_Problem to solve:_
Reproduce the data exactly as it stands.

==========

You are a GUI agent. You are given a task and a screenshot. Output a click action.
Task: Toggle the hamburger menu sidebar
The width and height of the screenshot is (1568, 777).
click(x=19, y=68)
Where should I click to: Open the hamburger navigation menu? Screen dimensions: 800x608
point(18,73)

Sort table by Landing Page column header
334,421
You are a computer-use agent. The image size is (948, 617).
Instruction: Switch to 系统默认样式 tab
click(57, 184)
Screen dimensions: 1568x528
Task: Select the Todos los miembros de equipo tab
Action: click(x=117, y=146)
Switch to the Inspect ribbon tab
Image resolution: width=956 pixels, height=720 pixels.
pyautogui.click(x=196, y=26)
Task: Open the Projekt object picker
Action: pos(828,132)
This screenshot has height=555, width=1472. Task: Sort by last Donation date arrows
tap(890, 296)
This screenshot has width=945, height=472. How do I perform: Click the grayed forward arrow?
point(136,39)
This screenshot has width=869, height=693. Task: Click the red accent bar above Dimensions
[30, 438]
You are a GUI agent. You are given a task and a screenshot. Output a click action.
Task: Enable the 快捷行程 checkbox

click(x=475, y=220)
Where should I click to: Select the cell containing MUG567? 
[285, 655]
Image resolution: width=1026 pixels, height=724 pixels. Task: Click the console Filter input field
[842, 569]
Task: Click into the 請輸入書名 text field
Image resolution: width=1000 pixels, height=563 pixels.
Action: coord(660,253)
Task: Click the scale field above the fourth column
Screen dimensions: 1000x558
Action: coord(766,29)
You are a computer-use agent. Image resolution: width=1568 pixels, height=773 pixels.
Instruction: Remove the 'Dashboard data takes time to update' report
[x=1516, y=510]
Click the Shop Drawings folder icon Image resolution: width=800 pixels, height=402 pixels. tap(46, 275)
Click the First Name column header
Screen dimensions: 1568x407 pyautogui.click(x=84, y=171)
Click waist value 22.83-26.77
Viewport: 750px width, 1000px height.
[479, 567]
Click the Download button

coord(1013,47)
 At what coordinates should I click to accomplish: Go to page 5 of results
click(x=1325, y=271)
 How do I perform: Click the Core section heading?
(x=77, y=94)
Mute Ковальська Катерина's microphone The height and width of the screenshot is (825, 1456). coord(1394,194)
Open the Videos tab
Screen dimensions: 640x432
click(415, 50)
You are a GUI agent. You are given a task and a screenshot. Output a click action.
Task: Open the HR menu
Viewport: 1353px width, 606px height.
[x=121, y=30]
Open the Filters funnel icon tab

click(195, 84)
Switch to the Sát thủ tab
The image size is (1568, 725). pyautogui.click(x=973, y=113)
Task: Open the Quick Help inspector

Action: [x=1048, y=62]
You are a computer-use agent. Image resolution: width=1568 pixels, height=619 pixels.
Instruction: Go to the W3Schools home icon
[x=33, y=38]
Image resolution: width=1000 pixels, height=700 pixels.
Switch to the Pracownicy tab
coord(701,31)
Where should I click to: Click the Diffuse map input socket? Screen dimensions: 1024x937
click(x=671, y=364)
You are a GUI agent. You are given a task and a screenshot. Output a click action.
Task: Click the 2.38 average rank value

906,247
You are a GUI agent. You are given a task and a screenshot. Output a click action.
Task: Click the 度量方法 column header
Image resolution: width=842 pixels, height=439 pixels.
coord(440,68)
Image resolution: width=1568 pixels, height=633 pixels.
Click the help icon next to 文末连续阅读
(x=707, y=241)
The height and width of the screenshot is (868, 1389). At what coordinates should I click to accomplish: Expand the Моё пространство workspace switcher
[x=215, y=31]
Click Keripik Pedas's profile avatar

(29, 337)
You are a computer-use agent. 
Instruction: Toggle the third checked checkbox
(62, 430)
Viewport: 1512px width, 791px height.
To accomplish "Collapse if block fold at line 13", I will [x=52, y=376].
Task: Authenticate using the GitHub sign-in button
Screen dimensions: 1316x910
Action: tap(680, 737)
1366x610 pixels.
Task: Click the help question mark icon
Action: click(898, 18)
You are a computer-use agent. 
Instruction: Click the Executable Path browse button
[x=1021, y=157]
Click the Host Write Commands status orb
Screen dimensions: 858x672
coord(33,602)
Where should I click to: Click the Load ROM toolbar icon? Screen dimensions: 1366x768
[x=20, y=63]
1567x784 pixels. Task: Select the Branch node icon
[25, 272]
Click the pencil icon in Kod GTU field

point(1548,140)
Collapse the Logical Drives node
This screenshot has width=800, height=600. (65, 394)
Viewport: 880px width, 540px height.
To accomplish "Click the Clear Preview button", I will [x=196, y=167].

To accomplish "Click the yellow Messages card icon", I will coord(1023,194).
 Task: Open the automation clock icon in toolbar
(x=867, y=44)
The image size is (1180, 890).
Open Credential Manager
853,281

==========

_Answer space:_
You are a GUI agent. You are given a task and a screenshot. Output a click action.
Task: Toggle the hamburger menu sidebar
The width and height of the screenshot is (1568, 777).
click(x=19, y=68)
Where should I click to: Open the hamburger navigation menu? Screen dimensions: 800x608
point(18,73)

Sort table by Landing Page column header
334,421
You are a computer-use agent. The image size is (948, 617).
Instruction: Switch to 系统默认样式 tab
click(57, 184)
Screen dimensions: 1568x528
Task: Select the Todos los miembros de equipo tab
Action: click(x=117, y=146)
Switch to the Inspect ribbon tab
Image resolution: width=956 pixels, height=720 pixels.
pyautogui.click(x=196, y=26)
Task: Open the Projekt object picker
Action: pos(828,132)
This screenshot has height=555, width=1472. Task: Sort by last Donation date arrows
tap(890, 296)
This screenshot has width=945, height=472. How do I perform: Click the grayed forward arrow?
point(136,39)
This screenshot has width=869, height=693. Task: Click the red accent bar above Dimensions
[30, 438]
You are a GUI agent. You are given a task and a screenshot. Output a click action.
Task: Enable the 快捷行程 checkbox

click(x=475, y=220)
Where should I click to: Select the cell containing MUG567? 
[285, 655]
Image resolution: width=1026 pixels, height=724 pixels. Task: Click the console Filter input field
[842, 569]
Task: Click into the 請輸入書名 text field
Image resolution: width=1000 pixels, height=563 pixels.
Action: coord(660,253)
Task: Click the scale field above the fourth column
Screen dimensions: 1000x558
Action: coord(766,29)
You are a computer-use agent. Image resolution: width=1568 pixels, height=773 pixels.
Instruction: Remove the 'Dashboard data takes time to update' report
[x=1516, y=510]
Click the Shop Drawings folder icon Image resolution: width=800 pixels, height=402 pixels. tap(46, 275)
Click the First Name column header
Screen dimensions: 1568x407 pyautogui.click(x=84, y=171)
Click waist value 22.83-26.77
Viewport: 750px width, 1000px height.
[479, 567]
Click the Download button

coord(1013,47)
 At what coordinates should I click to accomplish: Go to page 5 of results
click(x=1325, y=271)
 How do I perform: Click the Core section heading?
(x=77, y=94)
Mute Ковальська Катерина's microphone The height and width of the screenshot is (825, 1456). coord(1394,194)
Open the Videos tab
Screen dimensions: 640x432
click(415, 50)
You are a GUI agent. You are given a task and a screenshot. Output a click action.
Task: Open the HR menu
Viewport: 1353px width, 606px height.
[x=121, y=30]
Open the Filters funnel icon tab

click(195, 84)
Switch to the Sát thủ tab
The image size is (1568, 725). pyautogui.click(x=973, y=113)
Task: Open the Quick Help inspector

Action: [x=1048, y=62]
You are a computer-use agent. Image resolution: width=1568 pixels, height=619 pixels.
Instruction: Go to the W3Schools home icon
[x=33, y=38]
Image resolution: width=1000 pixels, height=700 pixels.
Switch to the Pracownicy tab
coord(701,31)
Where should I click to: Click the Diffuse map input socket? Screen dimensions: 1024x937
click(x=671, y=364)
You are a GUI agent. You are given a task and a screenshot. Output a click action.
Task: Click the 2.38 average rank value

906,247
You are a GUI agent. You are given a task and a screenshot. Output a click action.
Task: Click the 度量方法 column header
Image resolution: width=842 pixels, height=439 pixels.
coord(440,68)
Image resolution: width=1568 pixels, height=633 pixels.
Click the help icon next to 文末连续阅读
(x=707, y=241)
The height and width of the screenshot is (868, 1389). At what coordinates should I click to accomplish: Expand the Моё пространство workspace switcher
[x=215, y=31]
Click Keripik Pedas's profile avatar

(29, 337)
You are a computer-use agent. 
Instruction: Toggle the third checked checkbox
(62, 430)
Viewport: 1512px width, 791px height.
To accomplish "Collapse if block fold at line 13", I will [x=52, y=376].
Task: Authenticate using the GitHub sign-in button
Screen dimensions: 1316x910
Action: tap(680, 737)
1366x610 pixels.
Task: Click the help question mark icon
Action: click(898, 18)
You are a computer-use agent. 
Instruction: Click the Executable Path browse button
[x=1021, y=157]
Click the Host Write Commands status orb
Screen dimensions: 858x672
coord(33,602)
Where should I click to: Click the Load ROM toolbar icon? Screen dimensions: 1366x768
[x=20, y=63]
1567x784 pixels. Task: Select the Branch node icon
[25, 272]
Click the pencil icon in Kod GTU field

point(1548,140)
Collapse the Logical Drives node
This screenshot has width=800, height=600. (65, 394)
Viewport: 880px width, 540px height.
To accomplish "Click the Clear Preview button", I will [x=196, y=167].

To accomplish "Click the yellow Messages card icon", I will coord(1023,194).
 Task: Open the automation clock icon in toolbar
(x=867, y=44)
The image size is (1180, 890).
Open Credential Manager
853,281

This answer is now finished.